St. Mary’s Church, Lübeck, Germany, 1463

Death is everywhere.  Does not common sense and experience teach this?

St. Mary’s Church, Berlin, c. 1485

So why should we wish to consider the fact over and over in our art, even in our entertainment?

St. Mary’s Church, Beram, Croatia, 1474

Why should all our festivals and carnivals feature morality plays in which death leads us away to our respective fates?

Jesuit College, Lucern, Switzerland

Why should the Dance of Death have become so popular in art that no artist feels his career complete until he has painted or engraved one?

Merchant, Hans Holbein Dance of Death, 1538

It is the plague, some say. Since the plague, Europe is obsessed with Death.

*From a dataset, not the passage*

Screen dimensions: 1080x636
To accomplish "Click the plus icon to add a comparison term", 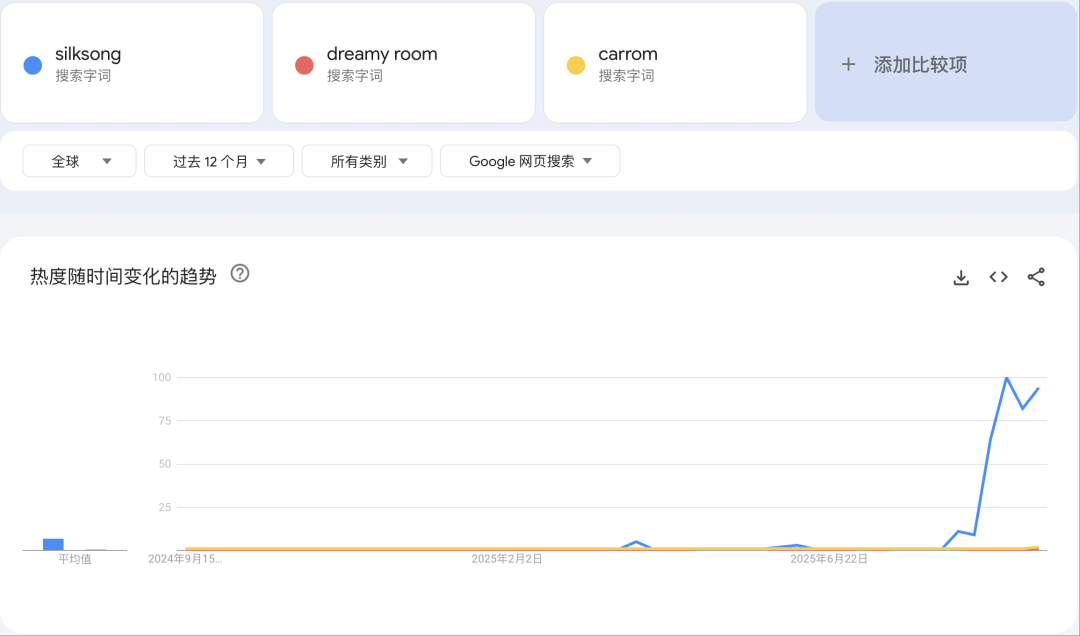I will pyautogui.click(x=847, y=64).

Cemetery of the Innocents, Paris, c. 1424

But if we are, as a common mind, obsessed with Death, why should our art not provide an escape rather than a study of the subject?

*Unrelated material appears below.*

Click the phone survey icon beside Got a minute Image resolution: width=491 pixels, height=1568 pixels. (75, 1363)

Church of Nørre Alslev, Falster Island, Denmark, late 1400s

Perhaps, it is more like a builder who must walk the high rafters of the new granary or climb to the heights of the cathedral. How can he master his fear?

Anonymous–early 16th century

“You get used to it,” one fellow told me. “You just go as high as you dare, and, when you’re comfortable there, you go higher.”

Clusone, Italy

Perhaps this is why we look so much at death, study death, handle death in our imaginations. Perhaps go so far as to mock Death. That we might, by these safe encounters, be less afraid.

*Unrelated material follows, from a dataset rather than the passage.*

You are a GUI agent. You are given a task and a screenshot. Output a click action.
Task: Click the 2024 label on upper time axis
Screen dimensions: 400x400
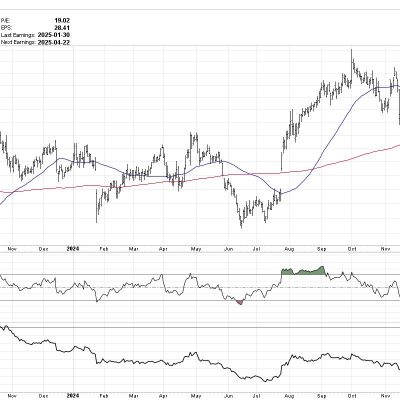[x=73, y=249]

Niklaus Manuel Deutsch, 1517, Berne

I view a painting of Death. And then I go home and eat my lunch, and so, I have, once more, walked the high beam without incident. And I am a little less afraid.

St Nicolas’ Church, Tallinn, Estonia, late 1400s

Perhaps, a very modern thinker might say: Macabre. Weird. Eerie.

Trinity Church, Hrastovlje, Slovenia, 1490

But, Gentle Reader, have you never read a scary book or viewed a frightening image purely for pleasure? Is there not a writer of great popularity known as Steven King?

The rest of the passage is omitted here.